Julie Mossay - Gregory Houben

Après un rêve

Julie Mossay (voc, fl), Greg Houben (tp, buglr, voc), Pascal Mohy (p), Quentin Liégeois (g), Matthieu Vandenabeele (Rhodes, elp), Sal La Rocca (b), Stephan Pougin (perc, dm), Lionel Beuvens (dm)

Label / Distribution : Igloo

Comment concilier jazz et art lyrique ?
La question n’est pas neuve et chacun tente d’y répondre à sa façon. La proposition de Greg Houben et Julie Mossay n’est pas des moins originales ni des moins réussies. S’engouffrant dans la brèche ouverte par les frères Belmondo et leur Hymne au Soleil, le trompettiste et la chanteuse ont poussé plus loin l’exercice. Avec beaucoup de sensibilité, ils n’ont pas hésité à ajouter au jazz et au chant lyrique un peu de musique brésilienne. Et la magie opère.

On glisse avec bonheur entre les genres, on s’étonne même de la réussite de cette fusion improbable. L’alchimie entre ces trois univers fonctionne sans heurt. Le dosage est subtil et c’est sans doute cela qui fait l’intérêt de l’album. On voyage ainsi allègrement de Fauré à Chico Buarque en passant par Debussy grâce à des arrangements d’une extrême justesse et d’une belle clairvoyance. Il faut dire que le projet est servi par des musiciens qui font preuve d’une vigilance de tous les instants et d’une qualité de jeu remarquable. Pascal Mohy (piano), délicat, volatil et aérien, est secondé par Matthieu Vandenabeele, incisif au Rhodes et aux différents claviers. La résonance qu’ils créent entre eux apporte profondeur et relief à la musique. De même, Stephan Pougin et Lionel Beuvens (percussions) offrent une double rythmique toute en perspectives et balancements sensuels. Pour compléter le tableau, la contrebasse de Sal La Rocca est comme la grosse horloge sur laquelle on peut s’appuyer en toute confiance et les interventions de Quentin Liégeois à la guitare sont étincelantes, à la fois alertes et d’une grande souplesse.

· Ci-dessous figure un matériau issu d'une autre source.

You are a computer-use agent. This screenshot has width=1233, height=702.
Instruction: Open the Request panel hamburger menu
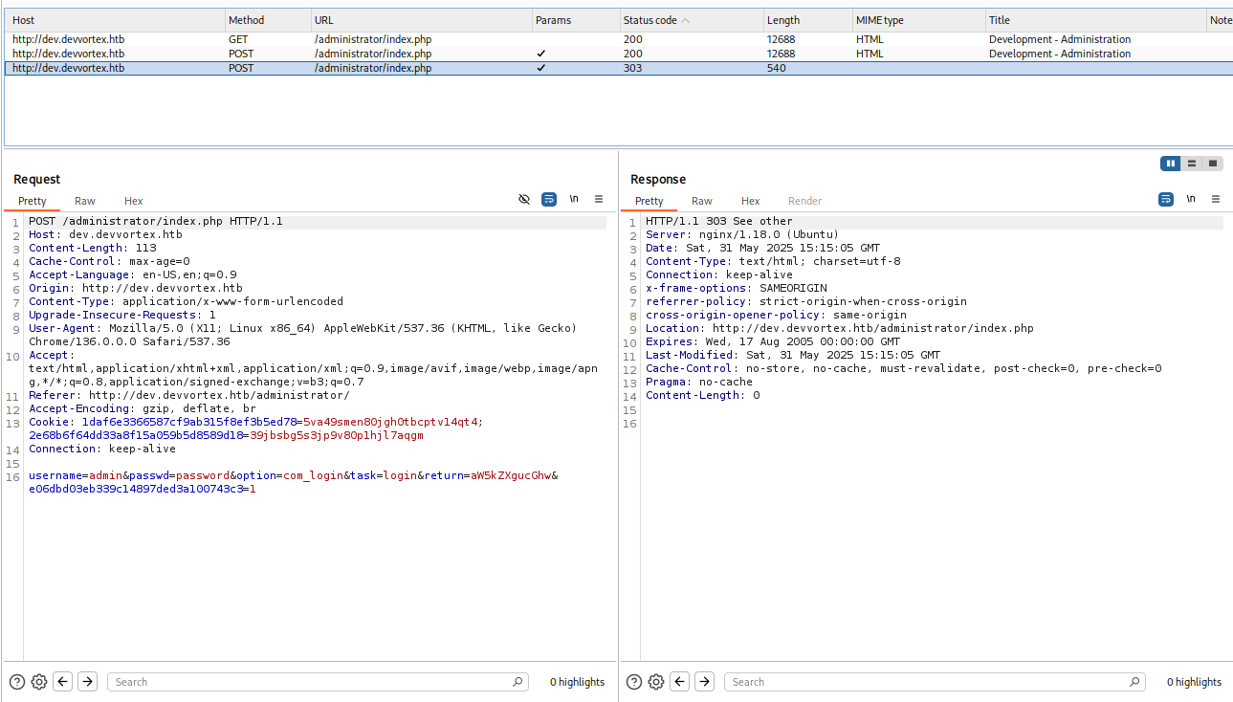[599, 199]
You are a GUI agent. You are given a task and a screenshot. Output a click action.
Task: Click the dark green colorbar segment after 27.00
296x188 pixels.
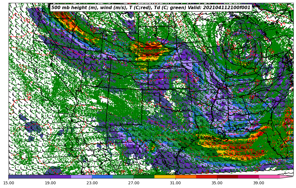[x=144, y=177]
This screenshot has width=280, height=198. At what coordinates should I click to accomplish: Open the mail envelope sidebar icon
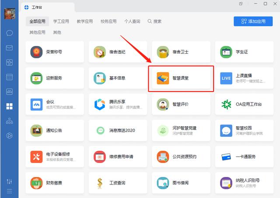9,48
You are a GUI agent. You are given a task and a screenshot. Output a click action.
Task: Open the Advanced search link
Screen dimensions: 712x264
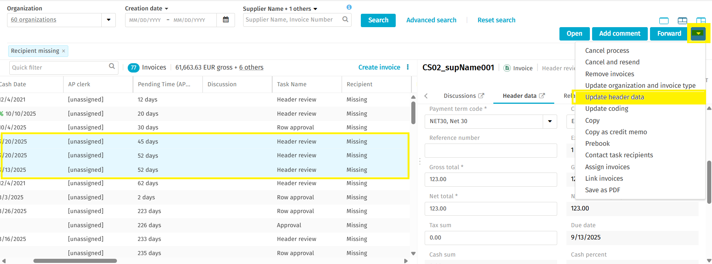tap(431, 20)
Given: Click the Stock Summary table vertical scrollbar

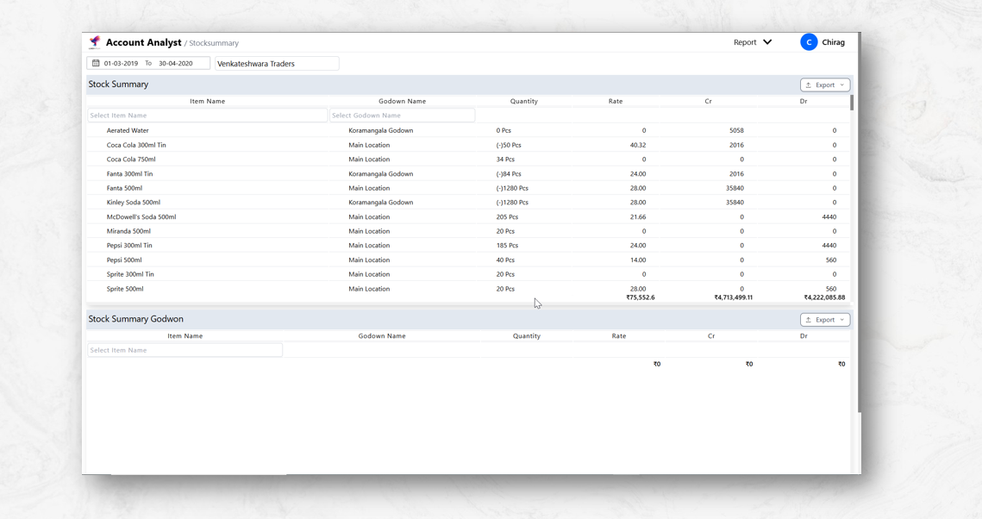Looking at the screenshot, I should (x=852, y=103).
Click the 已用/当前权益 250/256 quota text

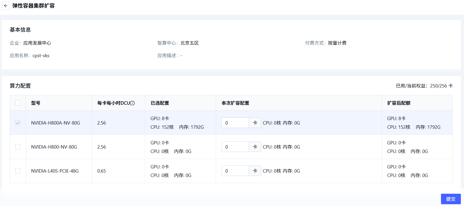[x=424, y=86]
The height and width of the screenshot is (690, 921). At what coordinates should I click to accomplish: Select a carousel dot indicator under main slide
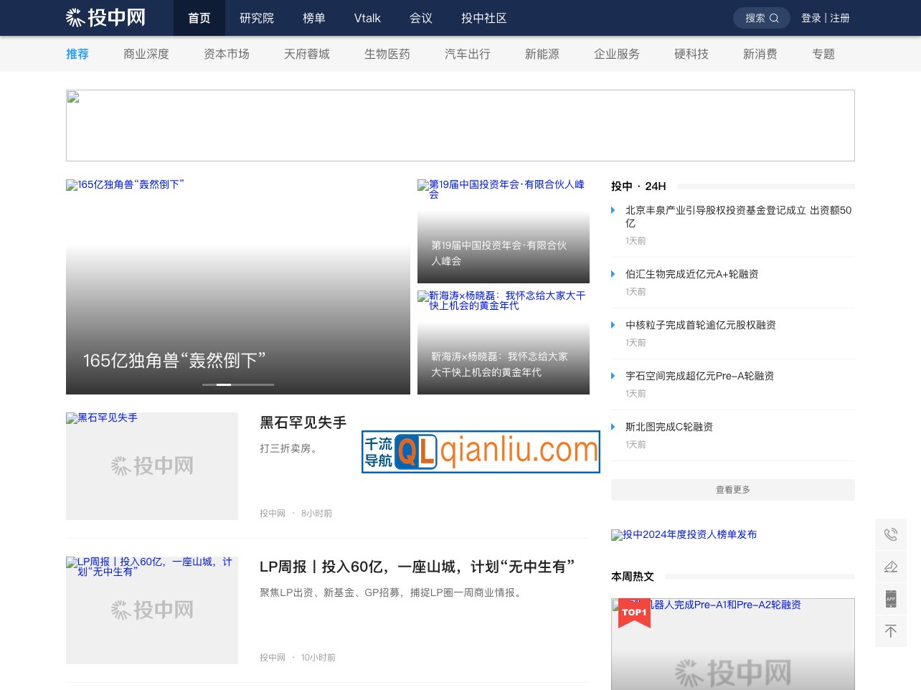tap(222, 384)
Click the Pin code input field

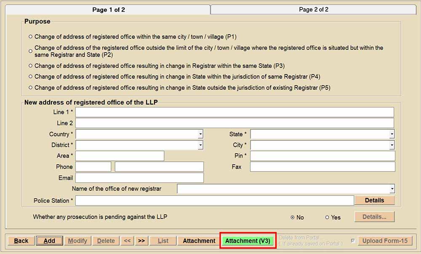click(322, 156)
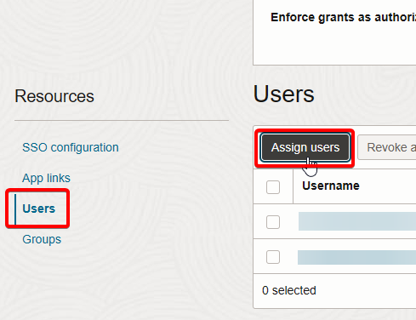Click the Assign users button
The image size is (416, 320).
tap(305, 147)
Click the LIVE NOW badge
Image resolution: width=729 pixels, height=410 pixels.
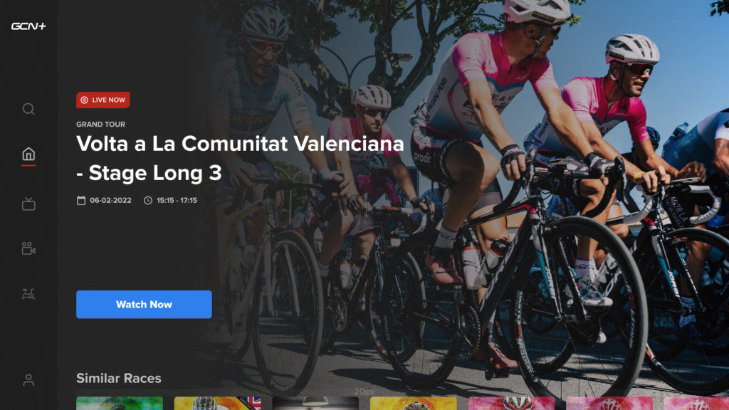tap(103, 100)
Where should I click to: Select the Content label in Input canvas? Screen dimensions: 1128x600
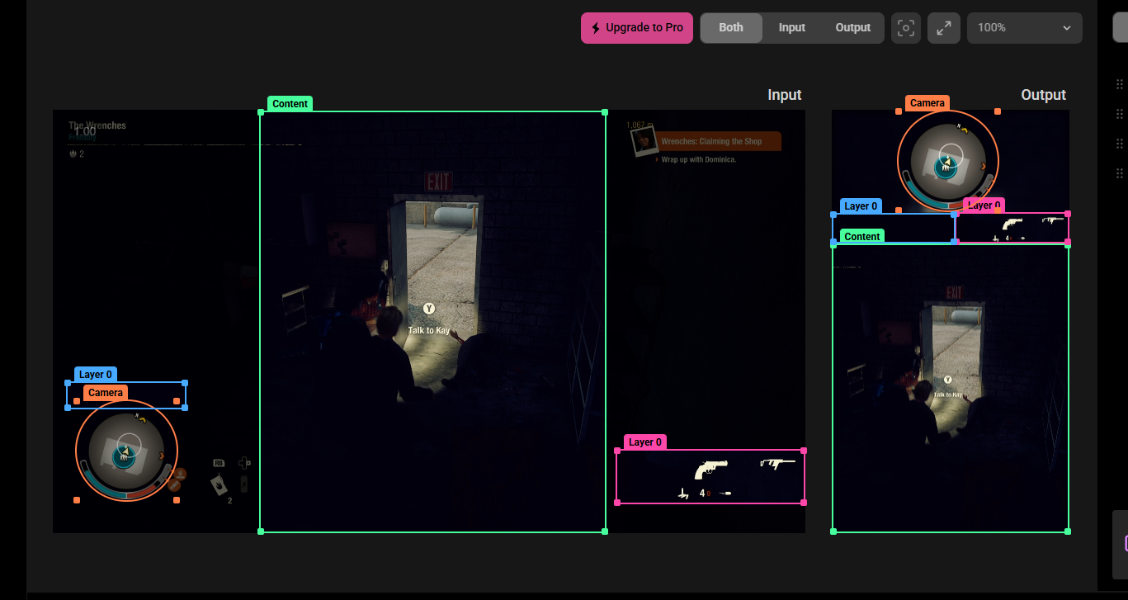(x=290, y=104)
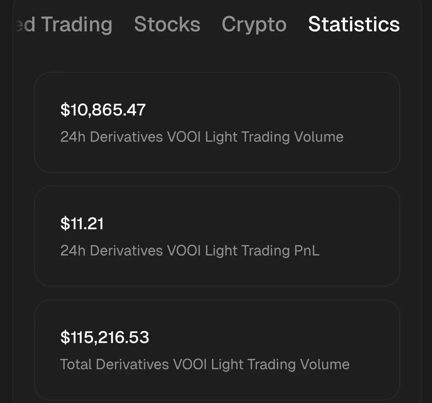Viewport: 432px width, 403px height.
Task: Go to the partially visible Trading tab
Action: 65,24
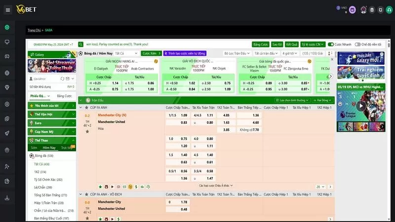Viewport: 395px width, 222px height.
Task: Click the Sao Kê button
Action: coord(277,44)
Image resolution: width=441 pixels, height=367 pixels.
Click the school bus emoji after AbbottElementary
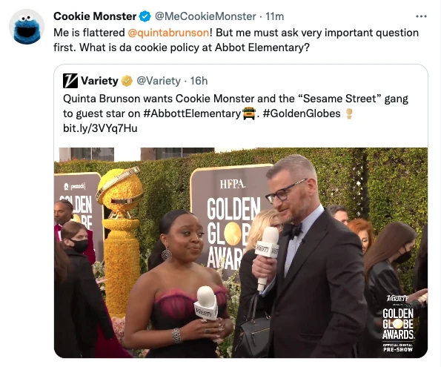coord(248,113)
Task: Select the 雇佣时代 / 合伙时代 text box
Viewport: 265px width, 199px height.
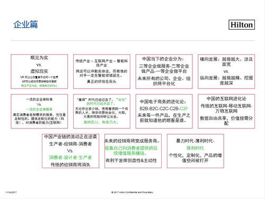Action: coord(102,111)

Julie Mossay peut alors déposer les mots de Sully Prudhomme, Romain Bussine ou Paul Bouget sur des mélodies redécouvertes. Tout coule de source, et quand la voix de la soprano se mêle à celle, un peu voilée, de Greg Houben, c’est comme si le soleil jouait à cache-cache avec les nuages. Et une sensualité chaude s’échappe du bugle de Houben, dont le phrasé est soyeux, les harmonies et mélodies imprégnées de tendresse ; ici, tout est poésie et élégance. Une foule de sentiments parcourent cette musique à la fois actuelle et légèrement surannée. Jamais le groupe ne se laisse enfermer dans une formule facile. Il aime prendre des virages serrés (« Samba e Amor », où la rupture intervient de façon abrupte) ou bien s’ouvrir à d’autres évolutions (« Nord de Lille ») qui augurent d’excitantes musiques à venir.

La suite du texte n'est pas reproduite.